StreamLite

A stream processing engine built from scratch in Python. Windowing, keyed state, watermarks, checkpointing — zero external dependencies.

The problem with most tutorials

They show you how to connect Kafka to Postgres. They don't explain how a tumbling window assigns records to time buckets, how watermarks decide when late data should be dropped, or what a checkpoint actually serializes.

StreamLite implements these concepts from first principles. Every line is readable.

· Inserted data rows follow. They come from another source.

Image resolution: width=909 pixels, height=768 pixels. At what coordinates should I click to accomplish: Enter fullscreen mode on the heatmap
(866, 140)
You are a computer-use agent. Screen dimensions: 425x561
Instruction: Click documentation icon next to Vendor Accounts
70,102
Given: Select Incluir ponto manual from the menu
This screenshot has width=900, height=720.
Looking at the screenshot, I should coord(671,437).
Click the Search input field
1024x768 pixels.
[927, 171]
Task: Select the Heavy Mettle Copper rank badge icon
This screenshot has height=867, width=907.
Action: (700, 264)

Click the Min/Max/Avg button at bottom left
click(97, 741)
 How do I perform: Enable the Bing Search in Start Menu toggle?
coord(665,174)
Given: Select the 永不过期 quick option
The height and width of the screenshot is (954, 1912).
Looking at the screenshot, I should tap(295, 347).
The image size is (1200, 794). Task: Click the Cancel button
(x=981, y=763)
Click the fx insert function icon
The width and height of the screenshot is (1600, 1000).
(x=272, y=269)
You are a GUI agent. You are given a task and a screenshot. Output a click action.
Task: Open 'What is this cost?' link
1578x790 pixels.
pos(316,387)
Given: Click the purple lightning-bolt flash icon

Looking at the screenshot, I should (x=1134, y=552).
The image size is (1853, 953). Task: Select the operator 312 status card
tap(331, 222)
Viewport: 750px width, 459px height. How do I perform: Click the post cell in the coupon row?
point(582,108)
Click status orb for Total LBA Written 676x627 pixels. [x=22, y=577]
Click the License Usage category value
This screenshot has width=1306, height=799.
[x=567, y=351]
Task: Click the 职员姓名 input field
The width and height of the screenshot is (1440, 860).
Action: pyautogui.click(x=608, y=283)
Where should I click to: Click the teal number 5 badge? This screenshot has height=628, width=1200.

Every design decision is visible in the code.

24
Modules
281
Tests
7k
Lines
0
Dependencies

Three lines to word count

from streamlite import StreamLite

result = (
    StreamLite.from_collection(["the quick brown fox", "the lazy dog"])
    .flat_map(str.split)
    .key_by(lambda w: w)
    .count()
)
# → [("the", 2), ("quick", 1), ("brown", 1), ...]

What's inside

Windowing

Tumbling, sliding, session, count, and global windows with configurable triggers.

Keyed State

ValueState, ListState, MapState, ReducingState — all with TTL and snapshot/restore.

Watermarks

Bounded out-of-orderness, ascending timestamps, periodic, and punctuated strategies.

Checkpointing

Periodic state snapshots to disk with configurable retention and coordinator.

Stream Joins

Inner, left, full outer joins plus interval-based and window-based joins.

Pipeline Builder

DAG-based execution with source → operator → sink topology and validation.

Serialization

JSON, CSV, string serializers with schema validation and type checking.

Metrics

Counters, throughput meters, latency percentiles, and backpressure detection.

Window types

WindowBehaviorUse case
TumblingFixed-size, non-overlappingPer-minute aggregations
SlidingOverlapping with configurable slideMoving averages
SessionGap-based, merges on activityUser session analysis
CountFire every N elementsBatch micro-processing
GlobalSingle window for all timeRunning totals

Windowed clickstream analysis

clicks = [
    {"user": "alice", "page": "/home",     "ts": 1000},
    {"user": "bob",   "page": "/products", "ts": 2000},
    {"user": "alice", "page": "/cart",     "ts": 55000},
]

result = (
    StreamLite.from_collection(clicks, timestamps=[c["ts"] for c in clicks])
    .key_by(lambda c: c["user"])
    .window(TumblingWindow(size_ms=60000))
    .count()
)
# alice: 2 clicks in [0s–60s)
# bob:   1 click  in [0s–60s)

Stateful processing

def running_average(value, ctx):
    total = ctx.get_value_state("total", default=0)
    count = ctx.get_value_state("count", default=0)

    t = (total.get() or 0) + value["temp"]
    c = (count.get() or 0) + 1
    total.update(t)
    count.update(c)

    return [{"sensor": value["sensor"], "avg": t / c}]

stream.key_by(lambda r: r["sensor"]).process(running_average)

Run it

git clone https://github.com/hajirufai/streamlite.git
cd streamlite

python -m pytest tests/ -v     # 281 tests
python examples/word_count.py  # try it

No dependencies to install. Python 3.11+ required.